• **Fragmento citado**
Todo esto, por supuesto, estaba en el peor estado posible, comido de humedad, sucio y roto, con la pintura de Orlandi partida la medio y chorreando agua. Su estado actual es el producto de muchos días de trabajo de un batallón de especialistas que limpiaron, repararon, repintaron, emparcharon y reaplicaron oros perdidos. Lo mismo ocurría y ocurrió al entrar al gran hall de acceso, discretamente equipado con recepción, equipos de seguridad y lámparas nuevas. Este ambiente fue simplemente devastado, con sus pisos arrancados, sus bronces tirados y sus puertas arrancadas. A gatas quedan sus nobles columnas y la franja central del pavimento original, hermosísimo, y bajo capas de mugre infinitas aparecieron las pinturas de los cielorrasos. El tratamiento de este lugar puso a prueba la cordura ajena, y la solución logró destacar los elementos que sobrevivieron a la barbarie.
Al fondo hay un segundo hall con una escalera de piedra rodeada de ventanas avitraladas de gran belleza, que rodean a una pieza única. Aquí puede afirmarse que la Auditoría General de la Nación posee una de las ascensores más lindas de este país, una caja de maderas nobles, talladas y diseñadas como un pequeño edificio, hasta con acróteras griegas en sus vértices superiores. El refinamiento es tal que hasta los rieles fueron tratados: para que el visitante no vea un pedazo de metal engrasado, fueron cubiertos con boisserie en U.
Este bombón de ascensor lleva al primer piso, que es simplemente de ensueño, una fantasía veneciana que es un logro y que fija el nombre de Locati en los corazones argentinos. Es un ambiente elongado, un hall de columnas de madera, estucado y capitel dorado que sostienen viguerías que marcan paños de mural al secco, con un bello vitral inglés al centro. Los pavimentos centrales son de buena madera, los perimetrales de piedra dura trabajada con sabiduría de italianos. Pero lo que realmente es increíble está a ambos lados, una pieza de piedra pura –combinaciones de mármoles bellas y sabias– que forman una suerte de loggieta sobre un canal, con vitrales, pilastras, tallas y jaspeados que parecen planificados. Todo es teatral, encantador, impecable, una lección de diseño de interiores.

• **Datos proporcionados**
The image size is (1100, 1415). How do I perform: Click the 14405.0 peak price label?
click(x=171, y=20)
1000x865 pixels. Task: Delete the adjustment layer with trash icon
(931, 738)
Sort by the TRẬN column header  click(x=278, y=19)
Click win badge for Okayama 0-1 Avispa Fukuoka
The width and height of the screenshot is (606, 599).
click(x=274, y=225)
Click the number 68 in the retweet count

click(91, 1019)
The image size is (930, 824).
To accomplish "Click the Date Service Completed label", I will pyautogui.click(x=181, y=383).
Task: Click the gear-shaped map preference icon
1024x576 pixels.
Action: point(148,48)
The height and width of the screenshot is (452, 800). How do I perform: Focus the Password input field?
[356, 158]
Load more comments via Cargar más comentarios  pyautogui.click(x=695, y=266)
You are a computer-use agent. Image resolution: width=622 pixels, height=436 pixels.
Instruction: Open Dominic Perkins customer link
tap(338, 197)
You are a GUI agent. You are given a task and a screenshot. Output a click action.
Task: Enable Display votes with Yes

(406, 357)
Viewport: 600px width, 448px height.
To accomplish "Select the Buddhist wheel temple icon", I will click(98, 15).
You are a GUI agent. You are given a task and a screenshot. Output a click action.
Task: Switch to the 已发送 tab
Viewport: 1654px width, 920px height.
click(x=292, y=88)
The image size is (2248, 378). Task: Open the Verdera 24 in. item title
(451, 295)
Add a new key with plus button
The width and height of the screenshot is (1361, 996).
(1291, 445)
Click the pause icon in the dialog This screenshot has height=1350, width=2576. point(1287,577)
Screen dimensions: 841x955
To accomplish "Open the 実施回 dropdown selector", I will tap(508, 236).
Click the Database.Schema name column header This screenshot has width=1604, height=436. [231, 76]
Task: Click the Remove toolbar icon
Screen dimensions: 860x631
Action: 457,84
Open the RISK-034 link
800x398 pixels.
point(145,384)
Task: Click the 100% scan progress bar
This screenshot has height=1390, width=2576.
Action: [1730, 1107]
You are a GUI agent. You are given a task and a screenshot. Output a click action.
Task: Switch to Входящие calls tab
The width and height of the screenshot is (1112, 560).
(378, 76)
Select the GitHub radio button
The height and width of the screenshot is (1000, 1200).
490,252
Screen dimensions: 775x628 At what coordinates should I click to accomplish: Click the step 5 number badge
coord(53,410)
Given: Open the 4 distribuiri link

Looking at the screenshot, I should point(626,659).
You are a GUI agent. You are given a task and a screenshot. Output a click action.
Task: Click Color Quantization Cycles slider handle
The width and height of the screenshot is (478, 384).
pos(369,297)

• **Desafío A**
En el texto sobre la restauración del edificio, ¿con qué se cubrieron los rieles del ascensor?
• **Desafío B**
Prolonga el texto sobre la restauración del edificio a partir de su última oración.

• **Respuesta final A**
Con boisserie en U.

• **Respuesta final B**
Quien logre superar el impacto y se de vuelta para ver de nuevo el ascensor será premiado por una cosa rara en el país. La caja de madera estará tras unas rejas muy bien hechas, enmarcadas por dos columnas de un finísimo mármol italiano amarillento y jaspeado. La cosa es que las columnas no son ladrillo, hierro u hormigón enchapado sino real mármol, sólidas, de una pieza. Este alarde –hasta en 1926 esto costaba unos buenos duros– se completa con una base y un capitel también de piedra tallada, también de una pieza. Es como si Locati hubiera querido avisar que sabía calcular el hormigón moderno de la estructura, pero también construir alla maniera anticcha.
El hall lleva a despachos de boisserie tallada realmente elegantes, en ambientes con pinturas en los cielorrasos, puertas hermosas y pisos originales. Estos llevan al notable balcón, hecho en piedra, con farolas de bronce –una, perdida, es una réplica exacta– y frescos que aparecieron bajo capas y capas de pintura. Exactamente al otro lado, bien interno, está la fantasía renacentista del Salón Eva Perón, con pinturas alusivas –vida, muerte, agua, fuego, viento– pilastras y un cielorraso de encofrados con sus florones a la grecorromana.
En fin, quien pueda subir al último piso podrá visitar la maquinaria del reloj turinés, restaurado a la perfección y con un mecanismo que anula el campanario de noche, por respeto a los vecinos. Y podrá ver nacientes jardines ecológicos. Por suerte, el plan del auditor Despouy es abrir el edificio a visitas guiadas y transformar el bello salón del primer piso en lugar cultural: esta semana se estaba montando la primera muestra. Hay que correr a ver esta fantasía veneciana de Buenos Aires, por tantos años negada y abandonada, ahora renaciente.